General network security solutions are often more “aware” of the common communication protocols of the IT world than the OT world. For example, a general-purpose network intrusion detection system may automatically detect abnormalities in a web browsing session. However, that same network intrusion detection system is unlikely to detect abnormalities in modbus over ethernet communications between a programmable logic controller and a control system workstation.
Luckily, there are numerous OT-oriented cybersecurity tools such as ICS network intrusion detection systems, data diodes, OT vendor-approved antivirus software, removable media scanners, and so forth. Any investment in ICS cybersecurity solutions/tools should be carefully selected based on product evaluations, and an understanding of specific risks, threats, and existing mitigations. While tools are helpful one must also ensure that properly trained personnel are dedicated to the operations, maintenance, and monitoring of cybersecurity tools.

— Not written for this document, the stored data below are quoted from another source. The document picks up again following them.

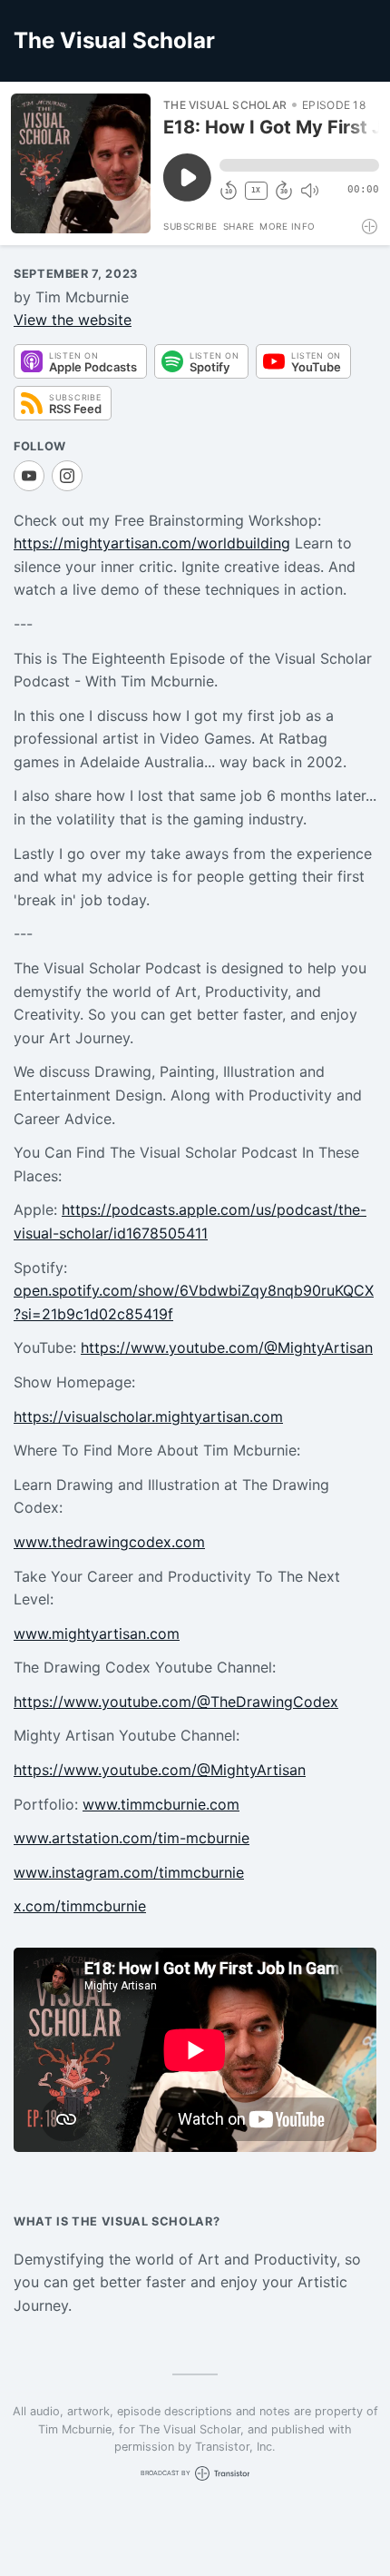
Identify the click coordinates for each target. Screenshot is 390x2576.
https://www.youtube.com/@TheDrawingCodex (176, 1702)
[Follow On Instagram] (67, 475)
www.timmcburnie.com (161, 1804)
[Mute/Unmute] (309, 191)
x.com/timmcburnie (80, 1906)
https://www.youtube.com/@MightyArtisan (227, 1347)
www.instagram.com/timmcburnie (129, 1872)
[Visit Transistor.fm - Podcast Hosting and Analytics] (370, 226)
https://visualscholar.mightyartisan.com (148, 1416)
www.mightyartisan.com (97, 1633)
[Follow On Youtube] (29, 475)
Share (239, 226)
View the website (73, 320)
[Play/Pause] (81, 163)
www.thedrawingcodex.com (109, 1542)
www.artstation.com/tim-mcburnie (131, 1838)
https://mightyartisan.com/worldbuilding (152, 543)
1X (255, 190)
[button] (299, 165)
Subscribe (190, 226)
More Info (287, 226)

The National Cybersecurity and Communications Integration Center released a list of “six questions every C-level executive (in infrastructure industries) should be asking. Unsurprisingly, the top question was “what’s at risk?”
The damage caused by IT and OT risks is different. IT security breaches can negatively impact productivity and result in financial loss, while OT security breaches can cause injury, loss of critical public services, and even loss of life. Even though the consequences of these threats are recognized, OT practitioners and IT-focused cybersecurity personnel may not easily recognize the cybersecurity risks that may contribute to plant service disruptions or catastrophes. While personnel at a small regional plant may consider themselves obscured from all global cybersecurity threats, the reality may be that they will face attacks from amateur hackers or even well-funded, nation-state adversaries that are pivoting to larger targets, or even just testing attacks.

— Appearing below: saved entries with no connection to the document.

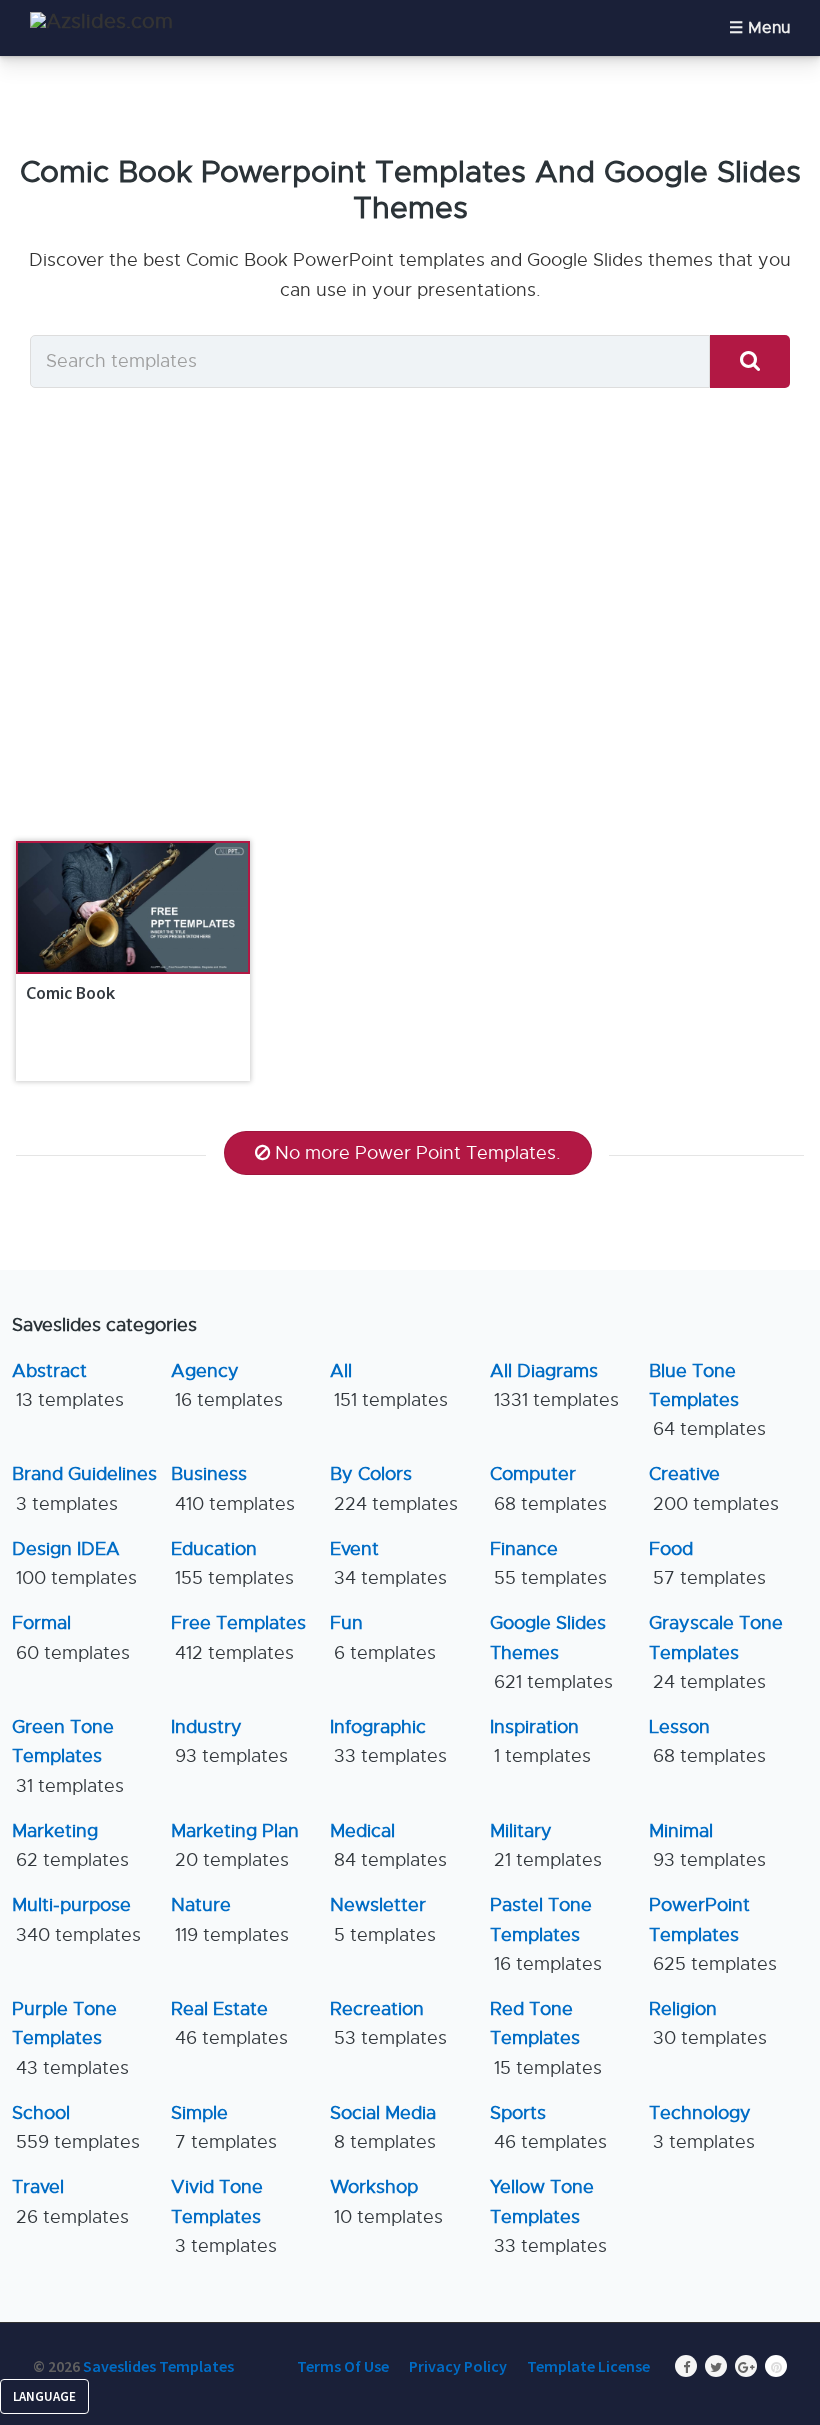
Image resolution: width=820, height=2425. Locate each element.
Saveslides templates (158, 2366)
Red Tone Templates (546, 2038)
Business (233, 1488)
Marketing (70, 1845)
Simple (224, 2127)
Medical (388, 1845)
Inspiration (540, 1741)
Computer (548, 1488)
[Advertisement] (410, 636)
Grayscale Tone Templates (716, 1652)
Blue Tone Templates (707, 1400)
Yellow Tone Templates (548, 2216)
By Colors (394, 1488)
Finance (548, 1563)
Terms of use (343, 2366)
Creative (714, 1488)
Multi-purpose (76, 1919)
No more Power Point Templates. (418, 1153)
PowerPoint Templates (713, 1934)
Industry (229, 1741)
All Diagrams (554, 1385)
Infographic (388, 1741)
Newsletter (383, 1919)
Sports (548, 2127)
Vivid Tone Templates (224, 2216)
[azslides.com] (101, 21)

An organization with an already mature IT cybersecurity risk management framework often can easily adapt to manage OT cybersecurity risks. However, the more significant work lies in integrating OT cybersecurity risk management into the larger process of system engineering and design. Sometimes it’s as simple as knowing when to even consider cybersecurity risks on an OT project.
If OT technicians are unsure whether or not an OT device poses a cybersecurity risk, they can ask the following questions. If the answers to any of those questions are “yes,” it is recommended that they evaluate the cybersecurity risks posed by the device:
- Can the device connect to a personal computer?
- Can the device wirelessly transmit/receive data?
- Is data loaded to or unloaded from the device using removable media?
- Is the device in an unprotected area with easy physical access?
- Is the device configurable through an on-board interface?
- Can the device be expanded to include network interfaces?
- Does the device connect to the internet?
Good cybersecurity requires a defense-in-depth approach that encompasses IT and OT. Bridging the gap between IT and OT cybersecurity is a significant challenge that can be overcome through problem recognition, careful planning, commitment to finding effective solutions to the issue, and dedication of required resources.